Sometimes, you pick up a book and, you know, it’s a great book of poems, but it has a cover that is disharmonious with the poems or the design choices just aren’t working. From then on, I understood, “Oh, it starts from the cover.” You don’t write a great book and then not pay attention to the cover or the book’s font. All of it matters, all of it. Because it’s also a visual artifact. I know that we read them, but you know, it has to speak to the whole work and the book starts from the cover.
IJ: I want to ask you about the choices made in the poem “Observations,” which appears in the second half of the book. There are a series of subheadings that I found really interesting. I’ll be honest that I did my best with Google Translate, which is probably why I was confused about biyu which titles the second section,:“From past, Ba / dying is like moving into a future, / past the street bursting with voices / of people you know, / I am the girl who looks / like her father…”
That moment is very soft, very visual, but I’m curious: what does biyu mean, and what are the other subheadings in this part of the poem doing?
SD: So, this is a place where I was trying to create a form for the poem. I wrote it in bits and pieces. At first they weren’t all part of the same poem, but when I was revising, I looked at this set of small poems, which seemed to be speaking to one another. How could I unite them? I decided to present them as a sequence, as opposed to having them scattered throughout the book. The subheadings are just sections. “Daya” means “one” in Hausa. “Biyu” is “two,” and it continues for 3, 4, 5. I wanted to introduce another language.

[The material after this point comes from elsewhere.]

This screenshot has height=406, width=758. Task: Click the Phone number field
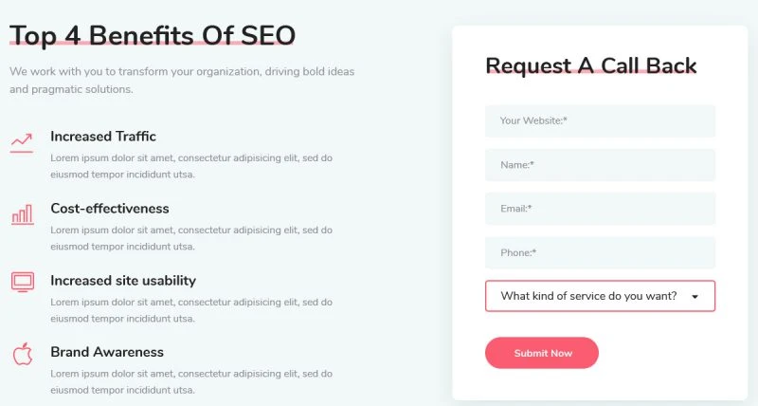point(600,252)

IJ: The last poem where Baha speaks in the book is “December.” I’m fascinated with this idea of the speaker creating another life where she could be older. She could be old enough to be lost in a crowd, looking for her father, and something about that is just so beautiful. It goes back to what I said about hope underscoring the grief. “Every weekend, mother washes my clothes and / spreads them on a washing line as if I had worn them / and would do so again.” That’s the last thing she says before we get to the last three poems in the book: “One Year After,” Waterlog,” and “Inner Song.”

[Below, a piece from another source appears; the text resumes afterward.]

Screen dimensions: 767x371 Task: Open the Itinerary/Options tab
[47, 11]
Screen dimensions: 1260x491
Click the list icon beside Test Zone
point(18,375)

I’m curious about the choice you made for those to be her last words, but also why she doesn’t end the book. Instead, the father figure, Aba, returns. I’d love to hear about both of these choices.
SD: So again, there’s just a lot of things that I wish I could take credit for, but [laughs] ultimately, I cannot. Honestly, it just happened, and I wasn’t intending to have the father figure be the one to close the book. I think the book wasn’t finished, right. I wasn’t finished writing it, but I realized that it was finished the day after her death anniversary. I woke up one morning like, “Okay, I’m not going to write any poem again in this sequence.” All of it happened chronologically, by design. There are a lot of things I want to take credit for, but, ultimately, I can’t. I don’t want to say when I was writing some of the poems, it was as if I was possessed by something, but it’s similar, right? Possessed by wanting, possessed by grief, possessed by the chaos of losing someone.

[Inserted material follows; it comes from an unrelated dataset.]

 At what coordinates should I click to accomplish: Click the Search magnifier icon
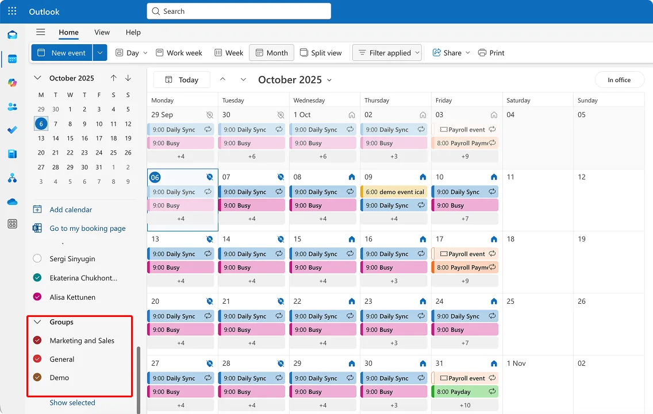click(x=155, y=11)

All of the poems, or at least a majority of the poems are a response to those emotions that I was feeling. The only poems that were intentional are the poems where she’s alive. I think they’re about five of those, if I’m not mistaken, that start “Today Baha is not dead.” So those are the only poems that I went into with the intention of writing poems and to specifically try to achieve a certain objective before actually beginning to write.
I wish I could take credit, but, alas, I, can’t, because until you said it, I didn’t even realize that was the last time that she spoke [laughs].
Saddiq Dzukogi was born in Minna, Nigeria, and is the author of Your Crib, My Qibla (University of Nebraska Press, 2021). His poetry is featured in various magazines including Kenyon Review, Cincinnati Review, Gulf Coast, and Prairie Schooner. He lives and writes from Lincoln, Nebraska.